We are seeking a skilled Databricks Consultant to join our team. The ideal candidate will possess extensive experience in creating, managing and optimizing data engineering pipelines using Databricks and associated technologies.
Responsibilities:
1. Worked on Lakehouse ETL Projects:
- Execute ETL projects within the Lakehouse architecture, ensuring seamless data integration and transformation.
2. Delta Lake Batch and Real-Time Streaming:
- Design, implement, and manage batch and real-time streaming pipelines utilizing Delta Lake technology.
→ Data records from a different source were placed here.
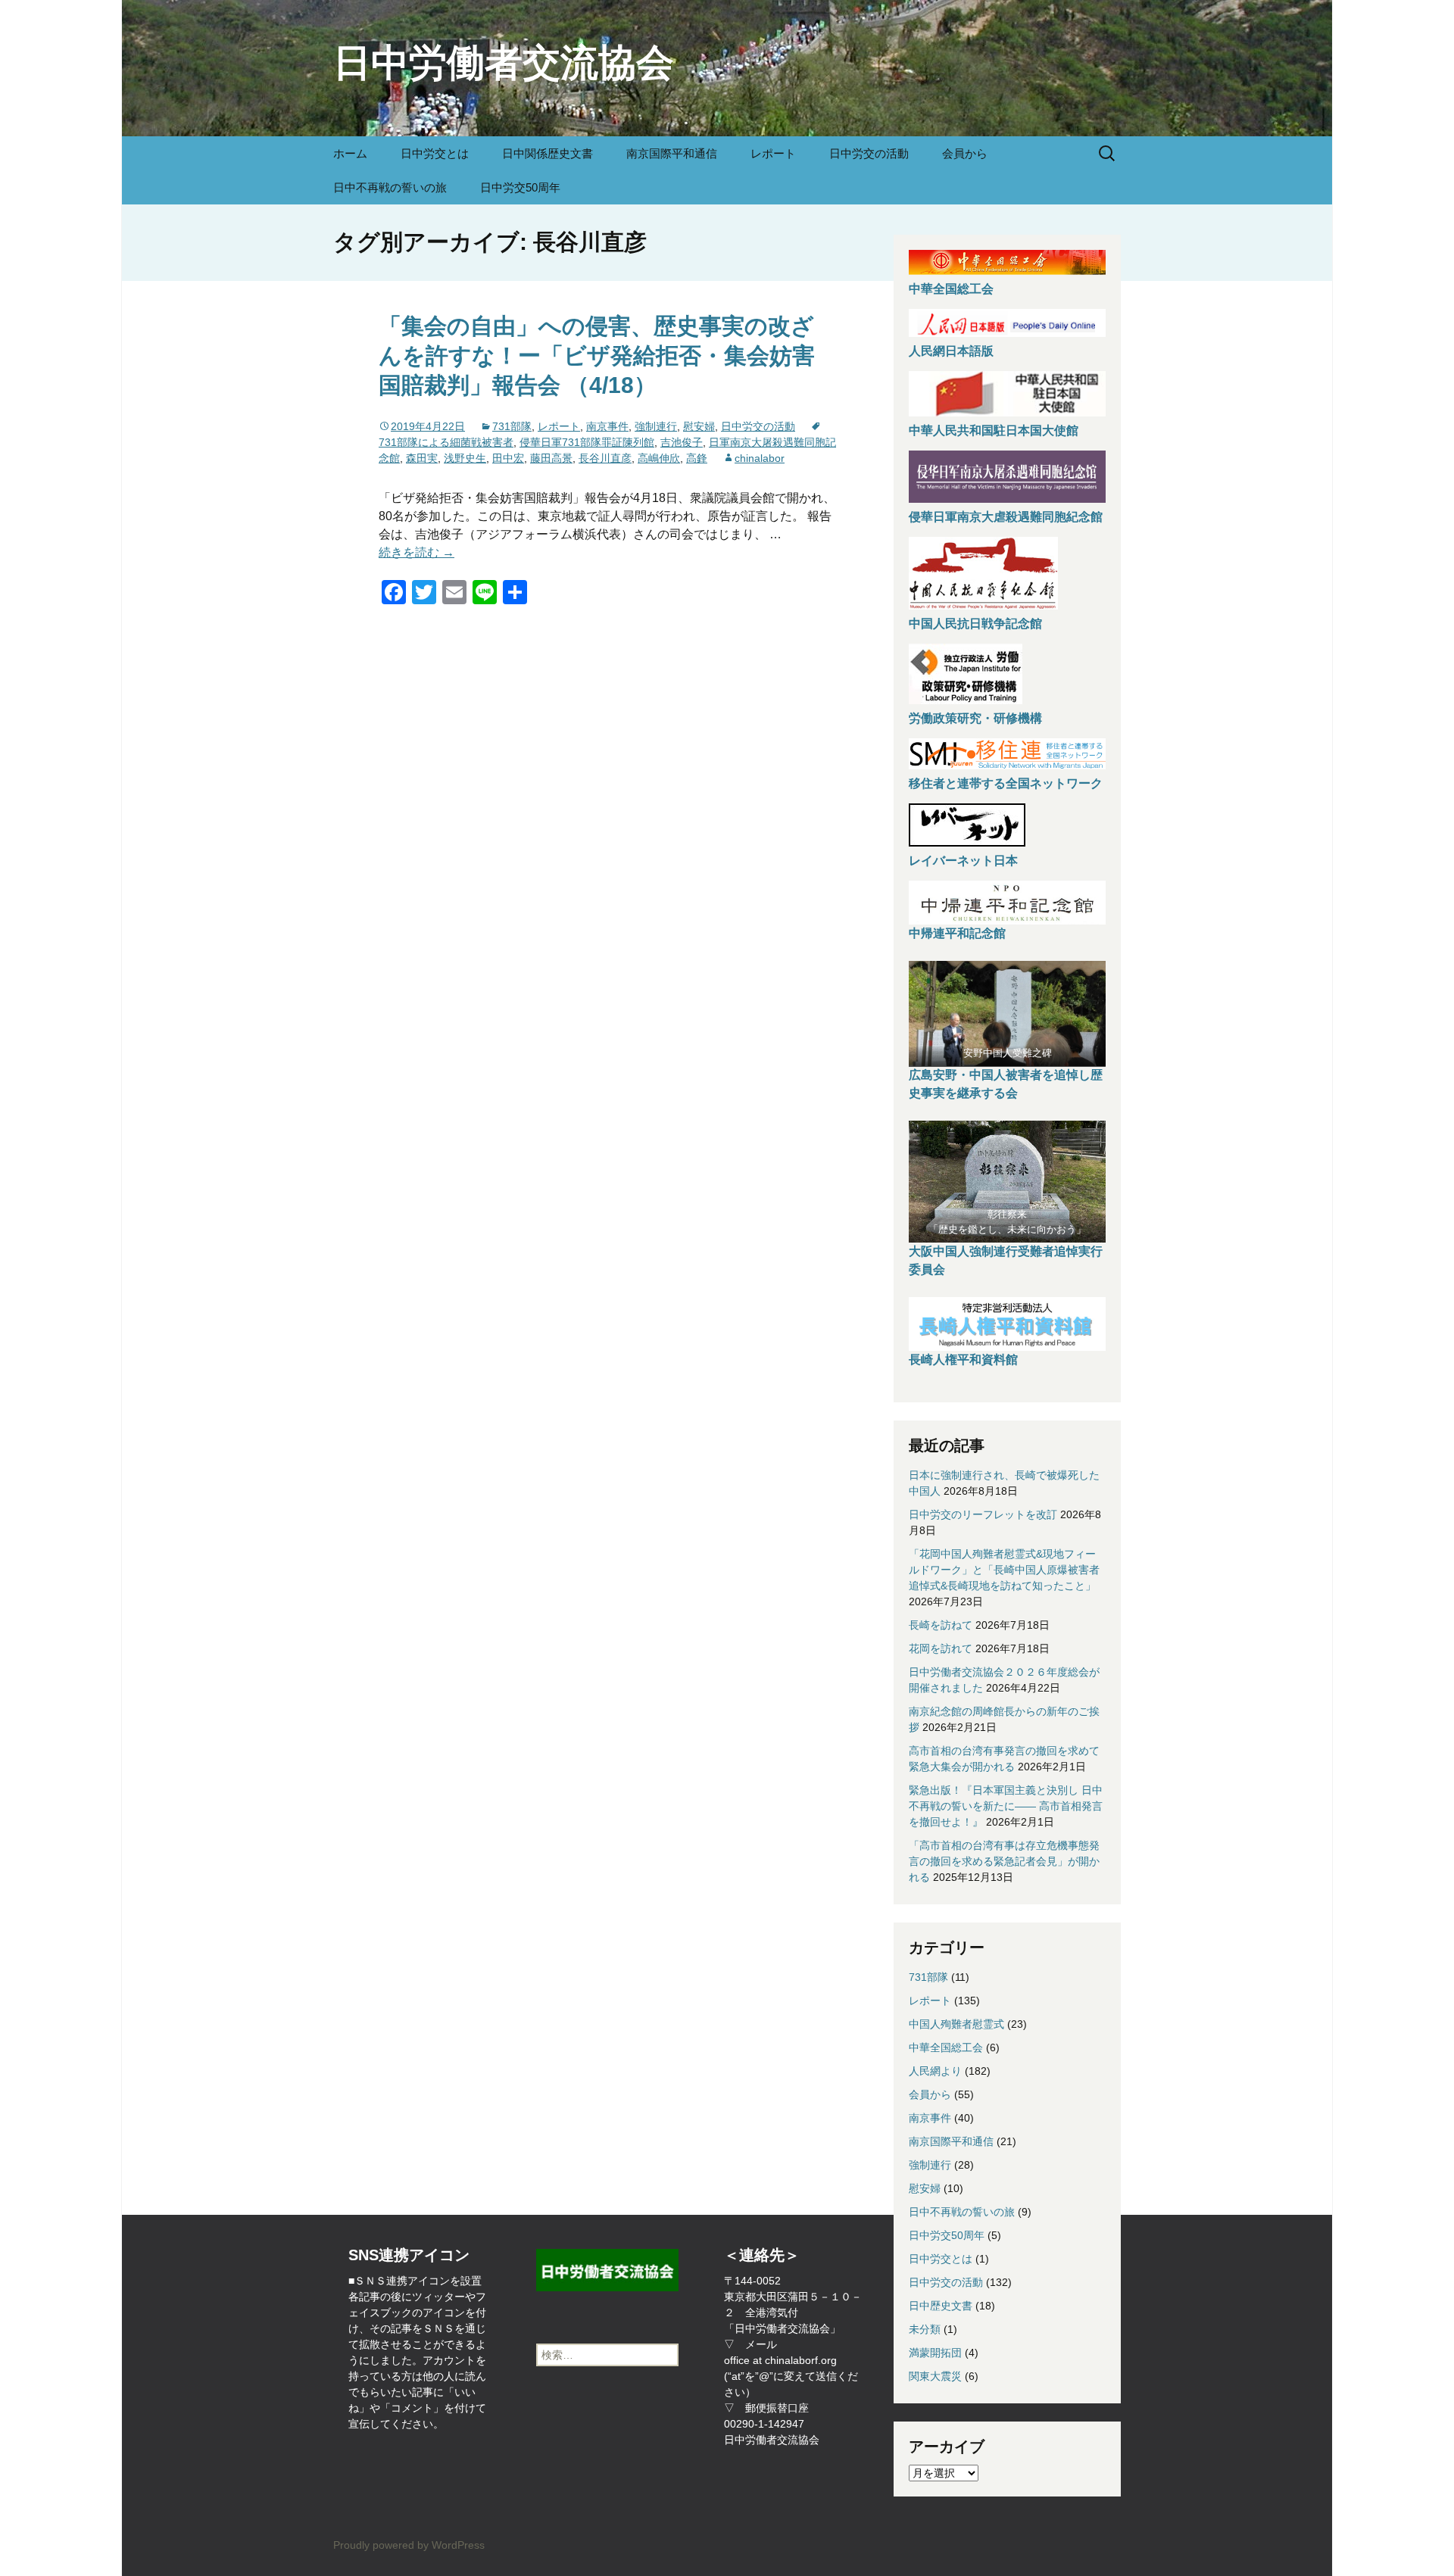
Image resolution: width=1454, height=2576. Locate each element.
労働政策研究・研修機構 (975, 718)
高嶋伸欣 (659, 458)
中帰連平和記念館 (957, 933)
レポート (773, 153)
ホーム (350, 153)
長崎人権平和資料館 (963, 1359)
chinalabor (760, 458)
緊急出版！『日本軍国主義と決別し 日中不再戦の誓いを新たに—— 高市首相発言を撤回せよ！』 (1006, 1806)
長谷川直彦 (605, 458)
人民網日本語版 (951, 351)
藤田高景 (551, 458)
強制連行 (656, 426)
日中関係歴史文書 (547, 153)
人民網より (935, 2071)
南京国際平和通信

3. Apache Spark Big Data Pipelines:
- Develop and optimize big data pipelines using Apache Spark ( Pyspark ) to handle large-scale data processing and analysis.
4. Cloud Experience:
- Demonstrate proficiency with at least one major cloud platform (AWS, Azure, or GCP) to manage and deploy data solutions.
5. Delta Table ETL Pipeline Management:
- Monitor and track ETL pipelines involving Delta Tables, ensuring data integrity, performance, and reliability.
6. Familiarity with MLflow / MLOps / DataOps:
- Oversee MLflow model tracking, serving, and deployment to streamline workflows and ensure efficient lifecycle management.
Qualifications:
- Proven experience with Databricks, Delta Lake, and Apache Spark.
- Strong understanding of ETL processes, data integration, and real-time data streaming.
- Excellent problem-solving skills and ability to work in a collaborative team environment.
- Pyspark experience is desired.
- Business Domain BFSI, Retail experience is desired.
- Familiarity with MLflow for model tracking and deployment.